Scan the data below for lines holding the word "click", and copy each line found.

++++ Dataset records ++++

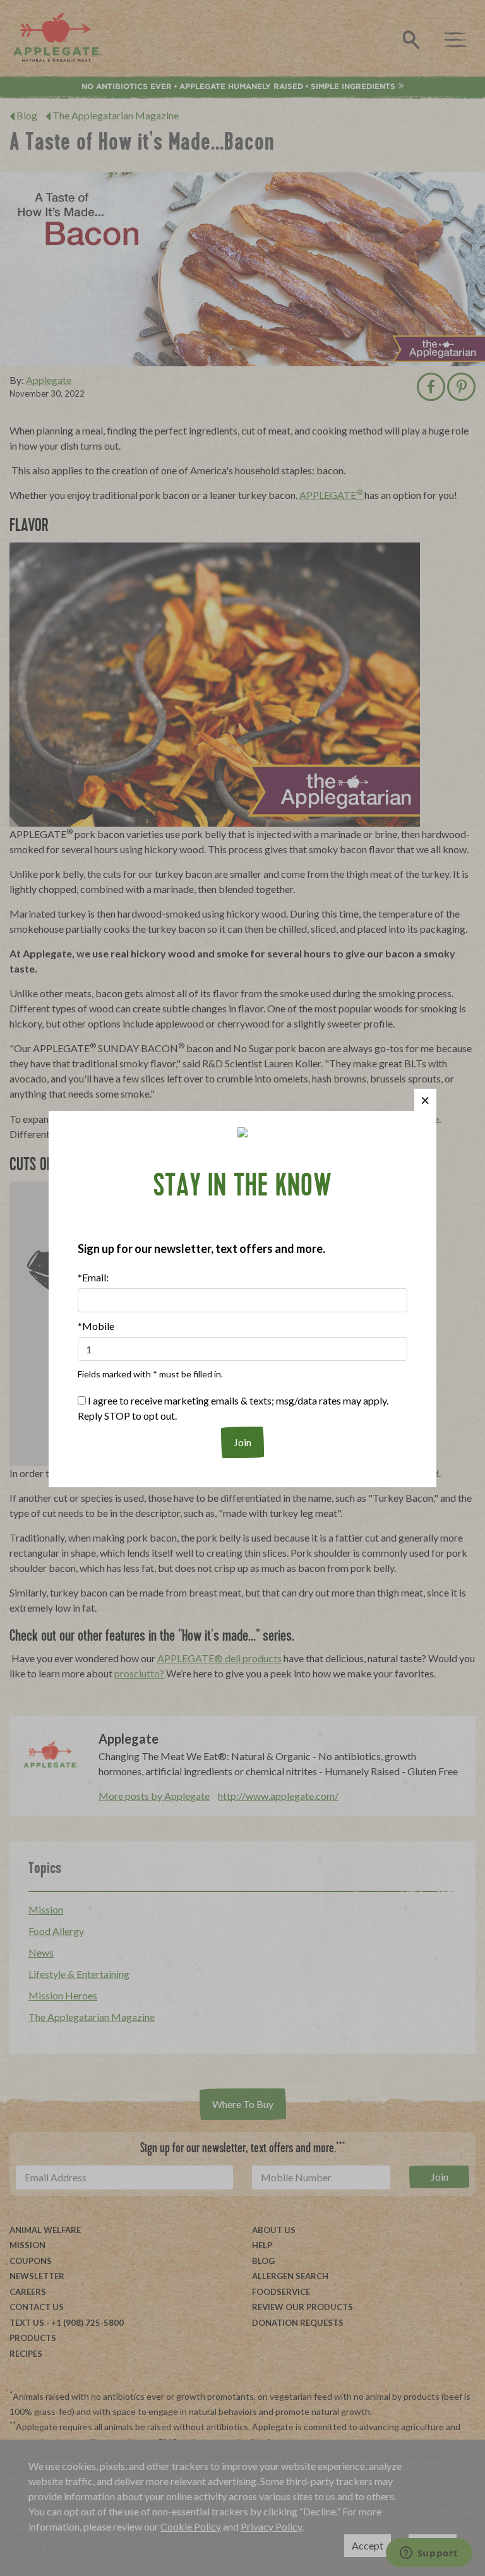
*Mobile (96, 1326)
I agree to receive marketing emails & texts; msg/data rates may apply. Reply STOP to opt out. (233, 1408)
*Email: (93, 1277)
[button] (425, 1100)
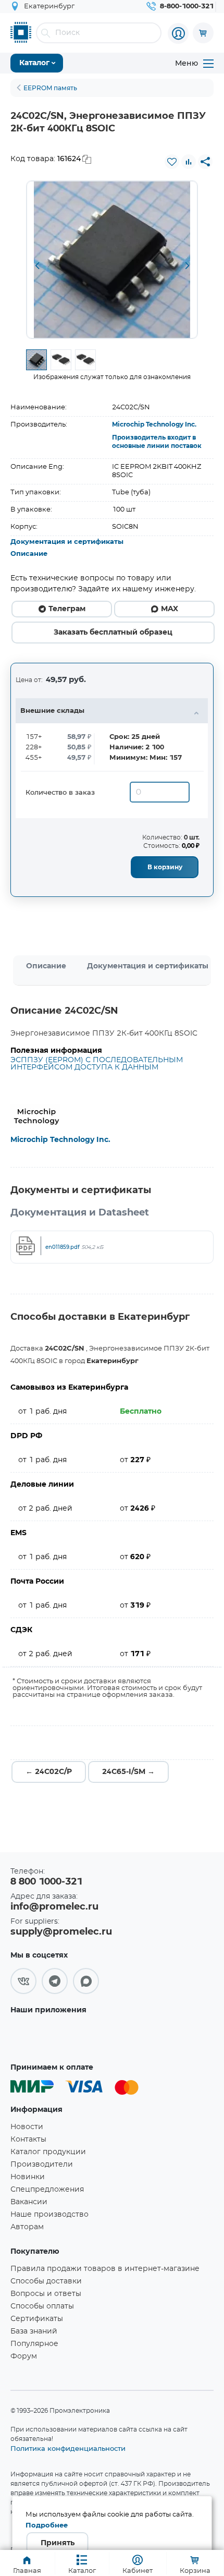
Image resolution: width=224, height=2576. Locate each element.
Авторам (27, 2227)
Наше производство (49, 2214)
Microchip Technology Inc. (154, 424)
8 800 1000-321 (46, 1882)
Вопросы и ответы (45, 2294)
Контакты (28, 2139)
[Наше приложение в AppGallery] (44, 2035)
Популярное (34, 2344)
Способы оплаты (42, 2306)
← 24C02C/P (49, 1772)
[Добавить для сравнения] (188, 161)
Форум (23, 2356)
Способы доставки (46, 2281)
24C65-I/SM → (128, 1772)
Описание (28, 554)
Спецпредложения (47, 2189)
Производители (41, 2164)
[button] (37, 266)
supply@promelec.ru (61, 1932)
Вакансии (28, 2202)
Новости (26, 2127)
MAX (169, 609)
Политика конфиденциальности (68, 2448)
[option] (112, 259)
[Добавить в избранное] (172, 161)
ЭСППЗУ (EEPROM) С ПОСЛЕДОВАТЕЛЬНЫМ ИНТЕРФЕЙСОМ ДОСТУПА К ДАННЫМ (96, 1063)
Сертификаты (36, 2319)
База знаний (33, 2331)
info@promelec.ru (54, 1907)
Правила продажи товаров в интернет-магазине (105, 2269)
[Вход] (178, 33)
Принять (57, 2543)
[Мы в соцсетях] (23, 1981)
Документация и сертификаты (66, 542)
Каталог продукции (48, 2152)
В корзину (164, 867)
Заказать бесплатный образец (113, 632)
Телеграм (66, 609)
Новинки (27, 2177)
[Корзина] (203, 32)
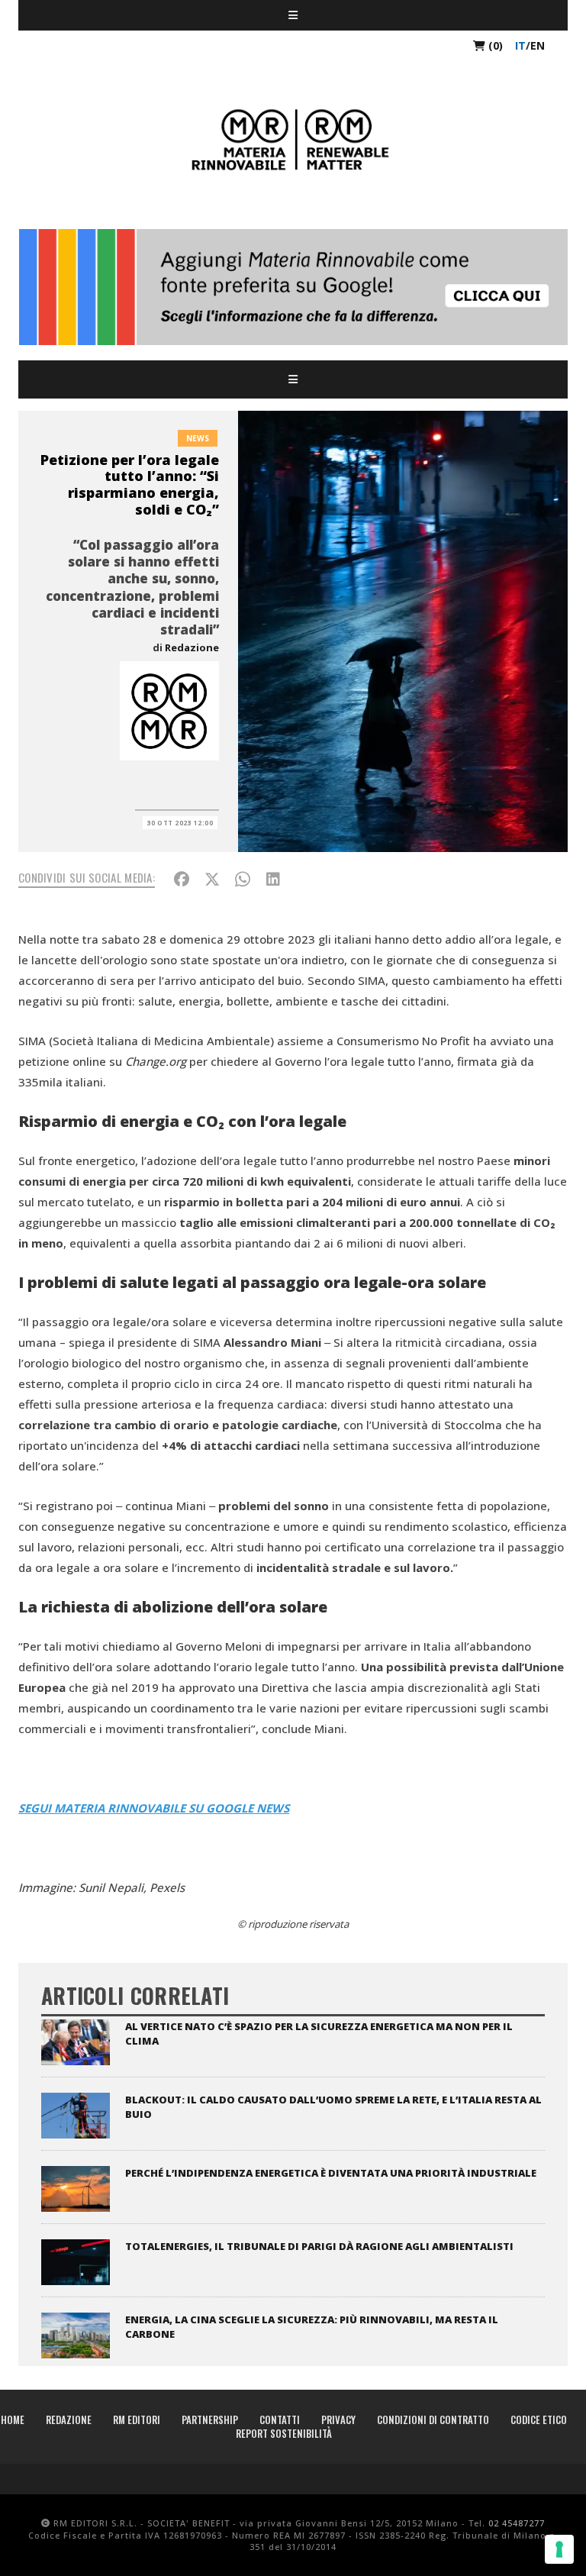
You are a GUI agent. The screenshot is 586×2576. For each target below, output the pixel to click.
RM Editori (136, 2419)
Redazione (192, 647)
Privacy (338, 2419)
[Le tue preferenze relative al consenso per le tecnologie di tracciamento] (559, 2549)
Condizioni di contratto (433, 2419)
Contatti (279, 2419)
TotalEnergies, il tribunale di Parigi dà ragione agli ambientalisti (319, 2246)
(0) (494, 45)
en (537, 45)
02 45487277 (516, 2523)
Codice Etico (538, 2419)
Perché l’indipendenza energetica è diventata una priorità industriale (330, 2173)
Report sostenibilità (284, 2433)
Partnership (210, 2419)
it (520, 45)
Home (12, 2419)
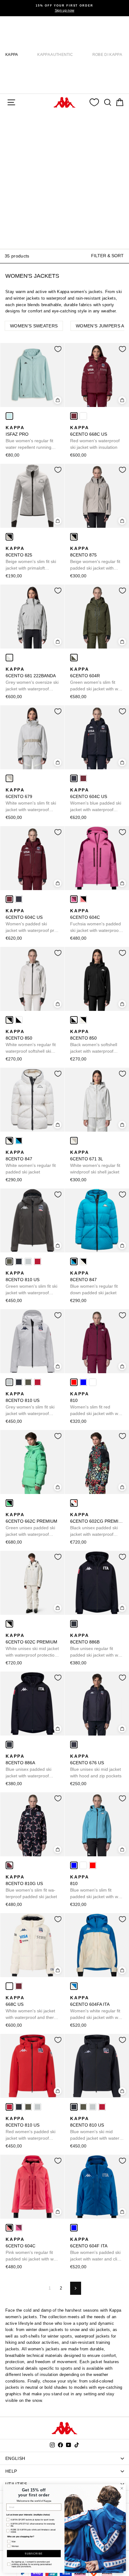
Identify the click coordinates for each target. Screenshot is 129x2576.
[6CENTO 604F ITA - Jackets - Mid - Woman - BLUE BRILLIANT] (74, 2227)
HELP (11, 2471)
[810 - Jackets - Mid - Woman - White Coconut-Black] (92, 1382)
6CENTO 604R (96, 679)
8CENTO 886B (96, 1645)
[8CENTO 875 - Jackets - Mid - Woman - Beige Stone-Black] (74, 537)
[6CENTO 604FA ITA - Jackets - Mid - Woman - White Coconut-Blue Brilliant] (74, 1986)
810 (96, 1404)
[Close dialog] (122, 2488)
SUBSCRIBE (34, 2553)
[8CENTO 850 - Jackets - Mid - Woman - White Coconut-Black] (9, 1020)
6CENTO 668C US (95, 437)
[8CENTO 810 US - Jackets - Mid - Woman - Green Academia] (9, 1261)
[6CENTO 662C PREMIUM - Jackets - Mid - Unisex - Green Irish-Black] (9, 1503)
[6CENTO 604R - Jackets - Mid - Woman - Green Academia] (74, 657)
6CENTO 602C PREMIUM (32, 1645)
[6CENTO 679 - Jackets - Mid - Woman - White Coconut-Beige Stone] (9, 778)
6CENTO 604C (95, 921)
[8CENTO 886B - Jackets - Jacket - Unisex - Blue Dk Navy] (74, 1624)
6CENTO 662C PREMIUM (31, 1525)
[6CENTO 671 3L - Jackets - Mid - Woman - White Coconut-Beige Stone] (74, 1140)
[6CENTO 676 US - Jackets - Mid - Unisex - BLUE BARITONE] (74, 1744)
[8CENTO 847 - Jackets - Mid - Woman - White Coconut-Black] (9, 1140)
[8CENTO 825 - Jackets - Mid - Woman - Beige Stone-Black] (9, 537)
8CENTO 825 (31, 558)
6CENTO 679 (31, 800)
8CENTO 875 (95, 558)
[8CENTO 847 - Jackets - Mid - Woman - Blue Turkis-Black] (19, 1140)
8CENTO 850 (31, 1042)
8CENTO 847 (31, 1162)
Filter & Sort (107, 255)
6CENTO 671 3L (95, 1162)
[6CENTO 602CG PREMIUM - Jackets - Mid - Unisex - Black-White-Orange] (74, 1503)
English (15, 2458)
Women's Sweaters (34, 325)
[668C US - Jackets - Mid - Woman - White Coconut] (83, 416)
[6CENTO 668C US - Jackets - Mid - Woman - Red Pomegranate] (74, 416)
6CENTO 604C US (95, 800)
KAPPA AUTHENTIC (55, 54)
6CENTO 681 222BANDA (32, 679)
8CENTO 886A (28, 1766)
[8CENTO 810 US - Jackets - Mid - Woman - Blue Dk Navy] (19, 1261)
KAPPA (11, 54)
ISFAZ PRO (29, 438)
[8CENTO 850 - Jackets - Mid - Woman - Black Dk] (19, 1020)
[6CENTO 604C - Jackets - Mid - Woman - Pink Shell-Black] (83, 899)
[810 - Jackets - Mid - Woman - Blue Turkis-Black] (83, 1382)
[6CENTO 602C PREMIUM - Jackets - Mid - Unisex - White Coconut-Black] (9, 1624)
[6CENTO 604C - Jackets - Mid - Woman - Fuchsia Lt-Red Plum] (74, 899)
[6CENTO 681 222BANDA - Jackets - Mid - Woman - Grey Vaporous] (9, 657)
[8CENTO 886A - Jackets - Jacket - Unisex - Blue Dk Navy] (9, 1744)
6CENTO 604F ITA (96, 2249)
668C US (30, 2008)
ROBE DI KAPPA (107, 54)
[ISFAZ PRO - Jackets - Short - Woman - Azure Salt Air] (9, 416)
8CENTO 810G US (31, 1886)
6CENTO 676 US (95, 1766)
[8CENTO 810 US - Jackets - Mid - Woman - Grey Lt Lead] (28, 1261)
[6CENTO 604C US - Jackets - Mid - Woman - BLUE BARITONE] (74, 778)
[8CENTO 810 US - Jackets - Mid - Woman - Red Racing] (37, 1261)
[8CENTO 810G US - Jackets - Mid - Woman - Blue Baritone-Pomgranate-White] (9, 1865)
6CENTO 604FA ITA (96, 2008)
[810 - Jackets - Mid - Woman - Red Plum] (74, 1382)
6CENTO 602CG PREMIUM (97, 1525)
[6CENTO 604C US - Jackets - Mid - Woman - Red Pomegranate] (83, 778)
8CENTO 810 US (31, 1283)
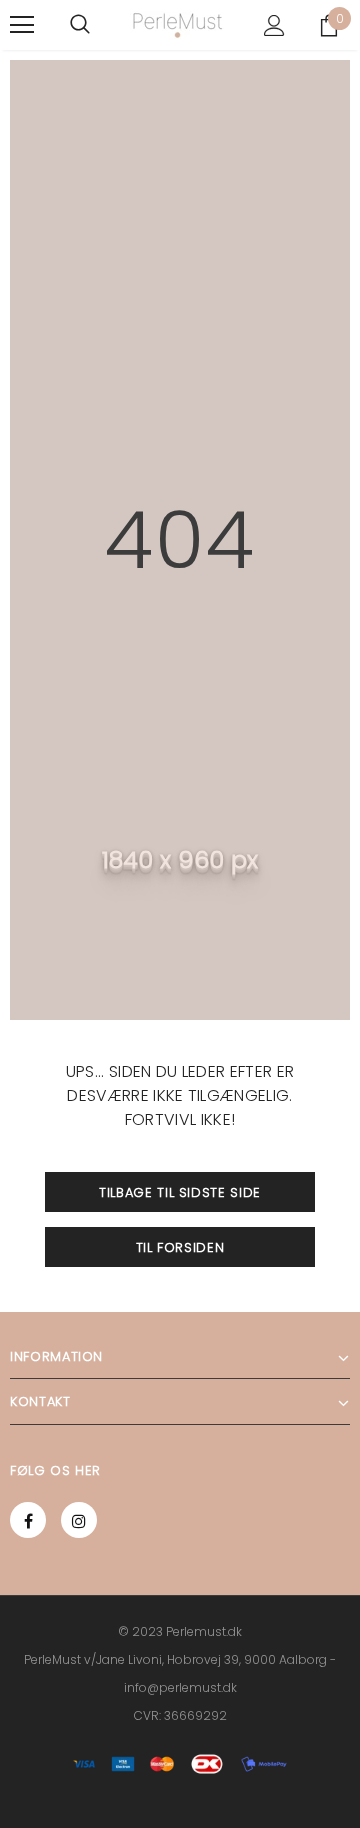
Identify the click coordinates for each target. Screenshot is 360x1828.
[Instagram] (79, 1520)
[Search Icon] (80, 25)
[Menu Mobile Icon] (22, 25)
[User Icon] (274, 25)
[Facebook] (28, 1520)
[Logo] (177, 25)
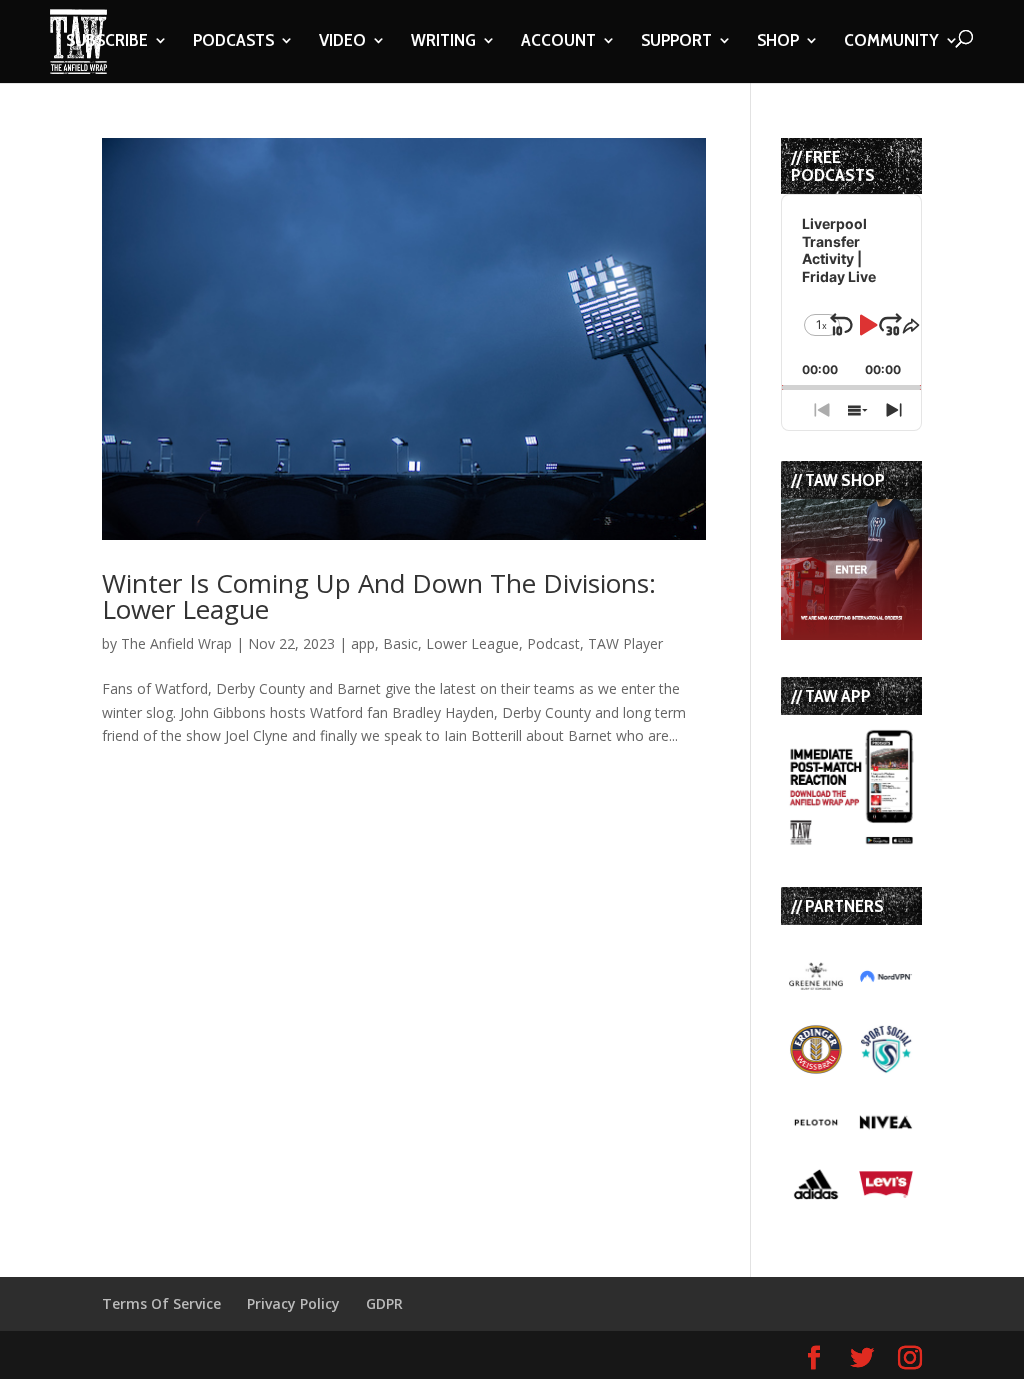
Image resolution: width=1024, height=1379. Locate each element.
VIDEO (342, 42)
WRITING (443, 42)
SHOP (778, 42)
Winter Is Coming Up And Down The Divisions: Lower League (379, 596)
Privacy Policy (293, 1303)
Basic (400, 643)
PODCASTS (233, 42)
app (363, 643)
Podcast (553, 643)
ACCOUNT (558, 42)
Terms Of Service (161, 1303)
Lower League (472, 643)
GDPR (384, 1303)
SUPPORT (676, 42)
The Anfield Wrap (176, 643)
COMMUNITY (891, 42)
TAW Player (625, 643)
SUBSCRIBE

++++

### Exercise output
You are a GUI agent. The screenshot is 586×2576. For each target below, output the pixel to click.
Identify the click coordinates for each target. Screenshot is 129x2576.
Identify the click coordinates for each target. Screenshot is 360x1828.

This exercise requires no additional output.